Double Feature: The Whisperer in Darkness and Tucker and Dale vs. Evil




So as I explained in my last post I'd be missing Saturday's film posting as I was at the Telluride Horror Show and was honestly too lazy to find wi-fi anywhere to post. But now I'm back at home and I actually ended up seeing two films, one of which I'm using as my film for today. Which works out well as with driving six hours today and needing to write a midterm tonight there was not much time to find a film to watch. My life is hard, ain't it? But enough intro, onto reviews oh reader...

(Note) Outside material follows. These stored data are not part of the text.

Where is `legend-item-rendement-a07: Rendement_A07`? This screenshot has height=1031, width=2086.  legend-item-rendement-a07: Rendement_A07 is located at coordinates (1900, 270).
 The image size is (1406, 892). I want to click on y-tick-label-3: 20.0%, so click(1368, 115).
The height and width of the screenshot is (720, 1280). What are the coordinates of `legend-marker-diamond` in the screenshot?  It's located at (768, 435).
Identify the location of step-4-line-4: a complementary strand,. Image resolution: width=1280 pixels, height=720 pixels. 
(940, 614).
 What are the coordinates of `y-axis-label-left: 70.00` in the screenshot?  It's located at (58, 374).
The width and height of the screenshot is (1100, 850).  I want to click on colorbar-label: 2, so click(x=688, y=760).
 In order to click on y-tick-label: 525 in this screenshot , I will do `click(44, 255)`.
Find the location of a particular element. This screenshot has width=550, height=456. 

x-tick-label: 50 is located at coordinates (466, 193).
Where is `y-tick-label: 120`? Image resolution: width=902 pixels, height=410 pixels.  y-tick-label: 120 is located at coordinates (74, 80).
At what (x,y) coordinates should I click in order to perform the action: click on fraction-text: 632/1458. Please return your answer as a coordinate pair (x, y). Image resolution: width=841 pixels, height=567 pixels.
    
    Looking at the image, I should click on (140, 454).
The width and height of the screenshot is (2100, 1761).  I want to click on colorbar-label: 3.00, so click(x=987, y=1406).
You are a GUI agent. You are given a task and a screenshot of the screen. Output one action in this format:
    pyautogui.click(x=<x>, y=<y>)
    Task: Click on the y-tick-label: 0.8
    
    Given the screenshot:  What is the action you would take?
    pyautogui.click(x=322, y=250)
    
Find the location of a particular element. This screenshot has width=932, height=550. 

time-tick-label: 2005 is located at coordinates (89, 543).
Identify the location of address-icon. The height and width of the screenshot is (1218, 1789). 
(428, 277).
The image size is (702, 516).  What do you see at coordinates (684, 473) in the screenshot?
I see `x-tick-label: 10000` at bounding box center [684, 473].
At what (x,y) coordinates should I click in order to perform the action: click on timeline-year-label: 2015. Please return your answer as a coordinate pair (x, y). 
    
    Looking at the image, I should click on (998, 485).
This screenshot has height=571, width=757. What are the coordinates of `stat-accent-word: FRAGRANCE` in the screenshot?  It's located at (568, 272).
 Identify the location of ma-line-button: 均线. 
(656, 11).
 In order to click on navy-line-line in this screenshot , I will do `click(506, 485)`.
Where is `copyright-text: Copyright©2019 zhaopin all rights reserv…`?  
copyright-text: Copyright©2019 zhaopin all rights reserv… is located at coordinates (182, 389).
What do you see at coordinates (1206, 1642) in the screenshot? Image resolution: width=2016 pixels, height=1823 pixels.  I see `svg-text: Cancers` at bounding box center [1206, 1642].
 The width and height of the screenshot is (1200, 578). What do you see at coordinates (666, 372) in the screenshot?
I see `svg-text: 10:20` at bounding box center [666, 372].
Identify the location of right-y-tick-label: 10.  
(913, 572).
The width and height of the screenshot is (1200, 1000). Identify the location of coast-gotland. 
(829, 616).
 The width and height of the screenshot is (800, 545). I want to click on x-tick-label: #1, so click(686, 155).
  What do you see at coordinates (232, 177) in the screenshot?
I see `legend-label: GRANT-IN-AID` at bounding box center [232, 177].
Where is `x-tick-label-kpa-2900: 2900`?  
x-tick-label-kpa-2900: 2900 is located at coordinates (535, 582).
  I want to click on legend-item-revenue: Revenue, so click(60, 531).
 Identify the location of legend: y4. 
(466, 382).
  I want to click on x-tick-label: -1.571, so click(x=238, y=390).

10/15: For this nights film I, for the third time, watched a film based on a Lovecraft story, "The Whisperer in Darkness." Is it obvious I'm a bit of a fan of his writings? This film was created by the same group that made "The Call of Cthulhu" silent film that I reviewed a few days ago and they give this Lovecraft story much the same treatment. Presented as a 1930s black and white film, and for the most part pretty convincingly, it tells the tale of an alien race of crab-like beings that appear in Vermont and attract a Miskatonic University professor who is a skeptic to investigate. What he learns when he arrives is horrifying and could potentially end Earth as we know it-- but I won't ruin it for you, it's over-the-top and very typically Lovecraft. Probably the biggest strength of this film as was the same with "The Call of Cthulhu" is the very obvious love the creators have for Lovecraft's stories. Every effort is put forth to make it as close to the original story as possible and in doing so it feels like the greatest care went into its creation. Once again, though, the films downfall lies in it's obvious lack of budget. It does well with what it has, but somethings, the acting namely, suffer from budgetary constraints. It is nice to see people dedicate so much to bringing Lovecraft's words to life, especially a story as different as this one, but one can only hope someone backs their vision more to lead it even greater success.
8/10

10/16: For what I'm calling today's film I saw Eli Craig's "Tucker and Dale vs. Evil." Wow... this may be one of the funniest films I've ever seen. Seriously. But before I sing it's praises... basically, this movie "Shaun of the Dead"'s "Texas Chainsaw Massacre." Two innocent, kindly hillbillies have bought a vacation house fixer-upper in the backwoods of West Virginia. A group of college students is vacationing in the same woods as well and after innocent deaths of their friends begin to think the two hillbillies are doing all the killing. This is all surrounded in a heart-warming love story that emerges with one of the hillbillies. A hilarious comedy of errors I was laughing pretty much solidly for an hour and a half. All the deaths are typically gruesome for the slasher genre and done amazingly well, and all happen completely innocently. Craig also does a really ingenious flipping around of the slasher as well. The "killers" are completely innocent and become sucked into a situation they did nothing to create, and the "victims" end up becoming the evil ones themselves. I can't recommend this enough, it's not only funny but brilliant about what it has to say about the horror genre-- and it just make you go "awwwwww" too. Really the only flaw I can find is it bogs a tad in the second third of the movie, but this is nowhere near enough to write off such a good film. I'm still stuck on deciding, but I might even pick this one over Shaun of the Dead. And that's a big statement.